[Dataset excerpts]
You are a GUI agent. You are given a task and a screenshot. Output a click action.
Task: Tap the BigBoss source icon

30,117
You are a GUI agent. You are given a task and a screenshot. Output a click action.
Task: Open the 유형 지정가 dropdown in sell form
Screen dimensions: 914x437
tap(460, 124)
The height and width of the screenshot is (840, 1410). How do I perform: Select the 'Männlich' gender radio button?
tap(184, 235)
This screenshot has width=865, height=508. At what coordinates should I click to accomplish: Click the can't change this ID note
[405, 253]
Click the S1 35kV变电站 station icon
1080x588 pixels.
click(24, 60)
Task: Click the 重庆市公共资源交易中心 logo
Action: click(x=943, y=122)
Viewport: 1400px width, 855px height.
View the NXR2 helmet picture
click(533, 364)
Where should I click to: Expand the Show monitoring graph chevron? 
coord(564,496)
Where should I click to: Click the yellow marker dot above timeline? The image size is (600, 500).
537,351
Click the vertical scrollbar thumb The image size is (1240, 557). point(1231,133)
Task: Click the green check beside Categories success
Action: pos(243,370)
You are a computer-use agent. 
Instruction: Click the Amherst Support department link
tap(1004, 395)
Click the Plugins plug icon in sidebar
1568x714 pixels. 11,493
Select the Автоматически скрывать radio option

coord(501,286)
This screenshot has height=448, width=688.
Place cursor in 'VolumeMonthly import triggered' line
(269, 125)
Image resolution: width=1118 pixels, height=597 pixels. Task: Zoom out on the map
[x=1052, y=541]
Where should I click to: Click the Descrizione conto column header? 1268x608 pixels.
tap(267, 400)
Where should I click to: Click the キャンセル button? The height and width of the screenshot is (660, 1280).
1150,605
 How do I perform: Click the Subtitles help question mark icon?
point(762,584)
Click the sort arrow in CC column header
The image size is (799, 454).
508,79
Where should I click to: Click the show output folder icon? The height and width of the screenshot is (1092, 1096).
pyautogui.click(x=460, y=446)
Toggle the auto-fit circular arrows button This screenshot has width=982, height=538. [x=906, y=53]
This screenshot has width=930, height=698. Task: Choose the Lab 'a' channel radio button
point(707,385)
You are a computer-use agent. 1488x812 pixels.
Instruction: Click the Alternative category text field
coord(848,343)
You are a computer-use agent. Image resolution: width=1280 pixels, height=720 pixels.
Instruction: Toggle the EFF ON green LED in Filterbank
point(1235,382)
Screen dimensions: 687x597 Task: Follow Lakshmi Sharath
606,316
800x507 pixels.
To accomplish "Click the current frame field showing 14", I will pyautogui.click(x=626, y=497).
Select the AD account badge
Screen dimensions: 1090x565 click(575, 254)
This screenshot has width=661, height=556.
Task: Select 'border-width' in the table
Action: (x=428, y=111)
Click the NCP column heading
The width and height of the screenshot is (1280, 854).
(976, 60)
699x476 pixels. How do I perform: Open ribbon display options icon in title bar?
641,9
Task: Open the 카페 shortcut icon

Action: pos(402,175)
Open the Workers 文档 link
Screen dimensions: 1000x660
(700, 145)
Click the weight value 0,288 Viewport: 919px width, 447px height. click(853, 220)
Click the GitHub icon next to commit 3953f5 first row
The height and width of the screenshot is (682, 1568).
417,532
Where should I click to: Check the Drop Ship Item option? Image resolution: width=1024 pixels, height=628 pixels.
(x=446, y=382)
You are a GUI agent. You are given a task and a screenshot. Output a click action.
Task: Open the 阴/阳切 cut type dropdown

THE TASK: Copy out each record above exactly, leaving nothing out.

TASK SOLUTION:
You are a GUI agent. You are given a task and a screenshot. Output a click action.
Task: Tap the BigBoss source icon

30,117
You are a GUI agent. You are given a task and a screenshot. Output a click action.
Task: Open the 유형 지정가 dropdown in sell form
Screen dimensions: 914x437
tap(460, 124)
The height and width of the screenshot is (840, 1410). How do I perform: Select the 'Männlich' gender radio button?
tap(184, 235)
This screenshot has width=865, height=508. At what coordinates should I click to accomplish: Click the can't change this ID note
[405, 253]
Click the S1 35kV变电站 station icon
1080x588 pixels.
click(24, 60)
Task: Click the 重庆市公共资源交易中心 logo
Action: click(x=943, y=122)
Viewport: 1400px width, 855px height.
View the NXR2 helmet picture
click(533, 364)
Where should I click to: Expand the Show monitoring graph chevron? 
coord(564,496)
Where should I click to: Click the yellow marker dot above timeline? The image size is (600, 500).
537,351
Click the vertical scrollbar thumb The image size is (1240, 557). point(1231,133)
Task: Click the green check beside Categories success
Action: pos(243,370)
You are a computer-use agent. 
Instruction: Click the Amherst Support department link
tap(1004, 395)
Click the Plugins plug icon in sidebar
1568x714 pixels. 11,493
Select the Автоматически скрывать radio option

coord(501,286)
This screenshot has height=448, width=688.
Place cursor in 'VolumeMonthly import triggered' line
(269, 125)
Image resolution: width=1118 pixels, height=597 pixels. Task: Zoom out on the map
[x=1052, y=541]
Where should I click to: Click the Descrizione conto column header? 1268x608 pixels.
tap(267, 400)
Where should I click to: Click the キャンセル button? The height and width of the screenshot is (660, 1280).
1150,605
 How do I perform: Click the Subtitles help question mark icon?
point(762,584)
Click the sort arrow in CC column header
The image size is (799, 454).
508,79
Where should I click to: Click the show output folder icon? The height and width of the screenshot is (1092, 1096).
pyautogui.click(x=460, y=446)
Toggle the auto-fit circular arrows button This screenshot has width=982, height=538. [x=906, y=53]
This screenshot has width=930, height=698. Task: Choose the Lab 'a' channel radio button
point(707,385)
You are a computer-use agent. 1488x812 pixels.
Instruction: Click the Alternative category text field
coord(848,343)
You are a computer-use agent. Image resolution: width=1280 pixels, height=720 pixels.
Instruction: Toggle the EFF ON green LED in Filterbank
point(1235,382)
Screen dimensions: 687x597 Task: Follow Lakshmi Sharath
606,316
800x507 pixels.
To accomplish "Click the current frame field showing 14", I will pyautogui.click(x=626, y=497).
Select the AD account badge
Screen dimensions: 1090x565 click(575, 254)
This screenshot has width=661, height=556.
Task: Select 'border-width' in the table
Action: (x=428, y=111)
Click the NCP column heading
The width and height of the screenshot is (1280, 854).
(976, 60)
699x476 pixels. How do I perform: Open ribbon display options icon in title bar?
641,9
Task: Open the 카페 shortcut icon

Action: pos(402,175)
Open the Workers 文档 link
Screen dimensions: 1000x660
(700, 145)
Click the weight value 0,288 Viewport: 919px width, 447px height. click(853, 220)
Click the GitHub icon next to commit 3953f5 first row
The height and width of the screenshot is (682, 1568).
417,532
Where should I click to: Check the Drop Ship Item option? Image resolution: width=1024 pixels, height=628 pixels.
(x=446, y=382)
You are a GUI agent. You are given a task and a screenshot. Output a click action.
Task: Open the 阴/阳切 cut type dropdown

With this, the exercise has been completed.